Render each line of the entries below as one string in a JSON list, leaving out the blank lines.
** start Supplied data **
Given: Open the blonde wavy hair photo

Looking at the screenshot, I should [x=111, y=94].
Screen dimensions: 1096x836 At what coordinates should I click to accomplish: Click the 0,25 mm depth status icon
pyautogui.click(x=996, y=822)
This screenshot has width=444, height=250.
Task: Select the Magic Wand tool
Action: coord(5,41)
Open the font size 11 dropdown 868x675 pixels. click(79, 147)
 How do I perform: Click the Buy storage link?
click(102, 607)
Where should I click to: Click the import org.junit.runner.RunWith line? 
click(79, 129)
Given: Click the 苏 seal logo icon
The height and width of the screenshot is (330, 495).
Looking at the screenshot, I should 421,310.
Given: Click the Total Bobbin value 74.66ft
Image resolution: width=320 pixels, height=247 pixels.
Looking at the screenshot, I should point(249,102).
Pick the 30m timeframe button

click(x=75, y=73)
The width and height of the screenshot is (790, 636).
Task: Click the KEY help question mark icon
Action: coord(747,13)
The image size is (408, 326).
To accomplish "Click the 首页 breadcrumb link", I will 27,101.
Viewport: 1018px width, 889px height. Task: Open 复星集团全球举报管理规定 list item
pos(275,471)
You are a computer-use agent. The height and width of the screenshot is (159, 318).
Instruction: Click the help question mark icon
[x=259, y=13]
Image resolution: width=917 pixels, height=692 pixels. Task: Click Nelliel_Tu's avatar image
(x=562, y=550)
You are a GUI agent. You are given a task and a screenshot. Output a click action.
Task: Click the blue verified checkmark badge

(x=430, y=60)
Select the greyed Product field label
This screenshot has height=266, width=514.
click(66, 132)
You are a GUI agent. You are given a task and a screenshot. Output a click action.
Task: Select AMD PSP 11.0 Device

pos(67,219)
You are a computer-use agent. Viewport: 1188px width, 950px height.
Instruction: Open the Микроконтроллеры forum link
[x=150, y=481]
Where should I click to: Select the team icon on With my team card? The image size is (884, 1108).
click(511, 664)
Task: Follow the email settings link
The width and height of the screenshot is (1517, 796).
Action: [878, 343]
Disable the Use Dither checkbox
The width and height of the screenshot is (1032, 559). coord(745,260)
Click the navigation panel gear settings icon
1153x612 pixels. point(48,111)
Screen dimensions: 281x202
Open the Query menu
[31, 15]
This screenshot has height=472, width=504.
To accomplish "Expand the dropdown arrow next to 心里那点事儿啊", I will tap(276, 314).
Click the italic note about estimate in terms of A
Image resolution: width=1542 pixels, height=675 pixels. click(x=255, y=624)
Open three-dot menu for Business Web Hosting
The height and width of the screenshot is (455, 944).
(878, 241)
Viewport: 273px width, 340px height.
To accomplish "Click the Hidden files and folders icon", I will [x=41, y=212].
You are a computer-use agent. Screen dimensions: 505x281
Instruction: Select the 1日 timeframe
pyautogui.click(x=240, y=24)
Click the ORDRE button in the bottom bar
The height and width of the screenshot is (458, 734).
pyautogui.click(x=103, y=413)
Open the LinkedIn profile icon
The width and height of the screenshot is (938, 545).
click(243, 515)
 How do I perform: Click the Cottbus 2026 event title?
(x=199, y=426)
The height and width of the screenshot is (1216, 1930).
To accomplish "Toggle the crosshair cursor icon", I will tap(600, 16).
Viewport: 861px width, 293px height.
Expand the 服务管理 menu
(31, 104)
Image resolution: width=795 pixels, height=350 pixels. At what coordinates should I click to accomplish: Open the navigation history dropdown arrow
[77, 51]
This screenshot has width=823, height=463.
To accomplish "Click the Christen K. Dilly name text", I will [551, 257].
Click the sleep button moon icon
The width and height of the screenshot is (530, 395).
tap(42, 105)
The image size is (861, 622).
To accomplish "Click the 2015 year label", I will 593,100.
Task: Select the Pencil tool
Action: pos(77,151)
** end Supplied data **
## [Exercise answer]
[
  "Given: Open the blonde wavy hair photo",
  "Looking at the screenshot, I should [x=111, y=94].",
  "Screen dimensions: 1096x836 At what coordinates should I click to accomplish: Click the 0,25 mm depth status icon",
  "pyautogui.click(x=996, y=822)",
  "This screenshot has width=444, height=250.",
  "Task: Select the Magic Wand tool",
  "Action: coord(5,41)",
  "Open the font size 11 dropdown 868x675 pixels. click(79, 147)",
  " How do I perform: Click the Buy storage link?",
  "click(102, 607)",
  "Where should I click to: Click the import org.junit.runner.RunWith line? ",
  "click(79, 129)",
  "Given: Click the 苏 seal logo icon",
  "The height and width of the screenshot is (330, 495).",
  "Looking at the screenshot, I should 421,310.",
  "Given: Click the Total Bobbin value 74.66ft",
  "Image resolution: width=320 pixels, height=247 pixels.",
  "Looking at the screenshot, I should point(249,102).",
  "Pick the 30m timeframe button",
  "click(x=75, y=73)",
  "The width and height of the screenshot is (790, 636).",
  "Task: Click the KEY help question mark icon",
  "Action: coord(747,13)",
  "The image size is (408, 326).",
  "To accomplish \"Click the 首页 breadcrumb link\", I will 27,101.",
  "Viewport: 1018px width, 889px height. Task: Open 复星集团全球举报管理规定 list item",
  "pos(275,471)",
  "You are a computer-use agent. The height and width of the screenshot is (159, 318).",
  "Instruction: Click the help question mark icon",
  "[x=259, y=13]",
  "Image resolution: width=917 pixels, height=692 pixels. Task: Click Nelliel_Tu's avatar image",
  "(x=562, y=550)",
  "You are a GUI agent. You are given a task and a screenshot. Output a click action.",
  "Task: Click the blue verified checkmark badge",
  "(x=430, y=60)",
  "Select the greyed Product field label",
  "This screenshot has height=266, width=514.",
  "click(66, 132)",
  "You are a GUI agent. You are given a task and a screenshot. Output a click action.",
  "Task: Select AMD PSP 11.0 Device",
  "pos(67,219)",
  "You are a computer-use agent. Viewport: 1188px width, 950px height.",
  "Instruction: Open the Микроконтроллеры forum link",
  "[x=150, y=481]",
  "Where should I click to: Select the team icon on With my team card? The image size is (884, 1108).",
  "click(511, 664)",
  "Task: Follow the email settings link",
  "The width and height of the screenshot is (1517, 796).",
  "Action: [878, 343]",
  "Disable the Use Dither checkbox",
  "The width and height of the screenshot is (1032, 559). coord(745,260)",
  "Click the navigation panel gear settings icon",
  "1153x612 pixels. point(48,111)",
  "Screen dimensions: 281x202",
  "Open the Query menu",
  "[31, 15]",
  "This screenshot has height=472, width=504.",
  "To accomplish \"Expand the dropdown arrow next to 心里那点事儿啊\", I will tap(276, 314).",
  "Click the italic note about estimate in terms of A",
  "Image resolution: width=1542 pixels, height=675 pixels. click(x=255, y=624)",
  "Open three-dot menu for Business Web Hosting",
  "The height and width of the screenshot is (455, 944).",
  "(878, 241)",
  "Viewport: 273px width, 340px height.",
  "To accomplish \"Click the Hidden files and folders icon\", I will [x=41, y=212].",
  "You are a computer-use agent. Screen dimensions: 505x281",
  "Instruction: Select the 1日 timeframe",
  "pyautogui.click(x=240, y=24)",
  "Click the ORDRE button in the bottom bar",
  "The height and width of the screenshot is (458, 734).",
  "pyautogui.click(x=103, y=413)",
  "Open the LinkedIn profile icon",
  "The width and height of the screenshot is (938, 545).",
  "click(243, 515)",
  " How do I perform: Click the Cottbus 2026 event title?",
  "(x=199, y=426)",
  "The height and width of the screenshot is (1216, 1930).",
  "To accomplish \"Toggle the crosshair cursor icon\", I will tap(600, 16).",
  "Viewport: 861px width, 293px height.",
  "Expand the 服务管理 menu",
  "(31, 104)",
  "Image resolution: width=795 pixels, height=350 pixels. At what coordinates should I click to accomplish: Open the navigation history dropdown arrow",
  "[77, 51]",
  "This screenshot has width=823, height=463.",
  "To accomplish \"Click the Christen K. Dilly name text\", I will [551, 257].",
  "Click the sleep button moon icon",
  "The width and height of the screenshot is (530, 395).",
  "tap(42, 105)",
  "The image size is (861, 622).",
  "To accomplish \"Click the 2015 year label\", I will 593,100.",
  "Task: Select the Pencil tool",
  "Action: pos(77,151)"
]